WHAT YOU HAVE TO DO — From the line that contains "Product (965, 119)" to the last line of the entries, set down each line exactly as written, both ends included, with nothing else.

GIVEN RECORDS —
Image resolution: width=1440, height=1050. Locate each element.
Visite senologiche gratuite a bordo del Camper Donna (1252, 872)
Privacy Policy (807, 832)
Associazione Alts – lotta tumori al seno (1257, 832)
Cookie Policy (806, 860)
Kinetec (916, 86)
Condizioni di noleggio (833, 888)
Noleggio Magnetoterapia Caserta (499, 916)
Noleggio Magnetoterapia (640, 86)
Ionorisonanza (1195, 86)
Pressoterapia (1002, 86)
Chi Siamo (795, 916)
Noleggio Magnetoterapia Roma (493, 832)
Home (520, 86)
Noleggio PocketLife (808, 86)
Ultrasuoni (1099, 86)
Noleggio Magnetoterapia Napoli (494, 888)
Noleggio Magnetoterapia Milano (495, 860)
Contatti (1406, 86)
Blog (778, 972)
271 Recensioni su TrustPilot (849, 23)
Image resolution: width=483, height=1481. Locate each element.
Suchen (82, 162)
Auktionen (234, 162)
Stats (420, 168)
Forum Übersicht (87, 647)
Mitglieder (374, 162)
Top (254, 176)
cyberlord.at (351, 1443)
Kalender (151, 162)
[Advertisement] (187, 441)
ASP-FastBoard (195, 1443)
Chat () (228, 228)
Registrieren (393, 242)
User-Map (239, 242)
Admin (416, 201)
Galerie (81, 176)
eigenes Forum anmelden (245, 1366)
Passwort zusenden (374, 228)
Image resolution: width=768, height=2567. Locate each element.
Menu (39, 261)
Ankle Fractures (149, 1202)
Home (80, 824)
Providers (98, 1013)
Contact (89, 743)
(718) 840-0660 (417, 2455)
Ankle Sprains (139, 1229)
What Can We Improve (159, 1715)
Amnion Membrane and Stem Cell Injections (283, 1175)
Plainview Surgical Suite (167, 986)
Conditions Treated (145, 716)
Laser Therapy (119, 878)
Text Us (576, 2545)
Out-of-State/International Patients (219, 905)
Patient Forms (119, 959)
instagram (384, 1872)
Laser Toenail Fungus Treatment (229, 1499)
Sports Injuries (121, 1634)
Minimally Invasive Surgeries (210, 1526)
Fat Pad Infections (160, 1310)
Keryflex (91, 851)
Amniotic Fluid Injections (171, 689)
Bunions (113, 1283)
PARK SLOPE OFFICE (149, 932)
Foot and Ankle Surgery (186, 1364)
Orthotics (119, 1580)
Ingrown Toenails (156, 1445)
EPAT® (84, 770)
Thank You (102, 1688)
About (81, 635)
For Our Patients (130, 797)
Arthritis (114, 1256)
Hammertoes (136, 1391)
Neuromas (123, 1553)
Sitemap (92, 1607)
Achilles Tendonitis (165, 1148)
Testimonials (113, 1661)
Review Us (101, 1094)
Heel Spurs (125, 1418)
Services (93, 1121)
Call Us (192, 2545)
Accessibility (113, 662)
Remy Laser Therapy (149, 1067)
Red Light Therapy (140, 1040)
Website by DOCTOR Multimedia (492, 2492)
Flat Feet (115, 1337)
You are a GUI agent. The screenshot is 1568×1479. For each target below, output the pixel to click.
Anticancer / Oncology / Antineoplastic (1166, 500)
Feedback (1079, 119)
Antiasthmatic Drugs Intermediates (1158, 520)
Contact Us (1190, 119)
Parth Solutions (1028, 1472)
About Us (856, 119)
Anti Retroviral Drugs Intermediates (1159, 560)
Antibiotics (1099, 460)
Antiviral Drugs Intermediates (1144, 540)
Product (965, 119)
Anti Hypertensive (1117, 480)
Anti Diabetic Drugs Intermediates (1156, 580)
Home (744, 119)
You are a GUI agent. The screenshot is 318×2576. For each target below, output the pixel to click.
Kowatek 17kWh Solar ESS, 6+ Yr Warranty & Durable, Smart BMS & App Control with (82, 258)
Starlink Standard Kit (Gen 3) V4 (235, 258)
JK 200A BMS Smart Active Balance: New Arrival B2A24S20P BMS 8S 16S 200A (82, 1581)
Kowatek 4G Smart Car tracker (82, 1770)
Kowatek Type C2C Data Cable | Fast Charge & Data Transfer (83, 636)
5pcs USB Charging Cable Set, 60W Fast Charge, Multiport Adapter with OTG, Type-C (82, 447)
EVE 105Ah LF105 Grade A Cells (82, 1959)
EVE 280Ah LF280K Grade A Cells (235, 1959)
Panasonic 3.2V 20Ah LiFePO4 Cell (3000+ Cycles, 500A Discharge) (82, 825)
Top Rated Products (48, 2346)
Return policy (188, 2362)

TASK RESPONSE —
Product (965, 119)
Anti Hypertensive (1117, 480)
Anti Diabetic Drugs Intermediates (1156, 580)
Home (744, 119)
You are a GUI agent. The screenshot is 318×2576. For each target below, output the pixel to click.
Kowatek 17kWh Solar ESS, 6+ Yr Warranty & Durable, Smart BMS & App Control with (82, 258)
Starlink Standard Kit (Gen 3) V4 (235, 258)
JK 200A BMS Smart Active Balance: New Arrival B2A24S20P BMS 8S 16S 200A (82, 1581)
Kowatek 4G Smart Car tracker (82, 1770)
Kowatek Type C2C Data Cable | Fast Charge & Data Transfer (83, 636)
5pcs USB Charging Cable Set, 60W Fast Charge, Multiport Adapter with OTG, Type-C (82, 447)
EVE 105Ah LF105 Grade A Cells (82, 1959)
EVE 280Ah LF280K Grade A Cells (235, 1959)
Panasonic 3.2V 20Ah LiFePO4 Cell (3000+ Cycles, 500A Discharge) (82, 825)
Top Rated Products (48, 2346)
Return policy (188, 2362)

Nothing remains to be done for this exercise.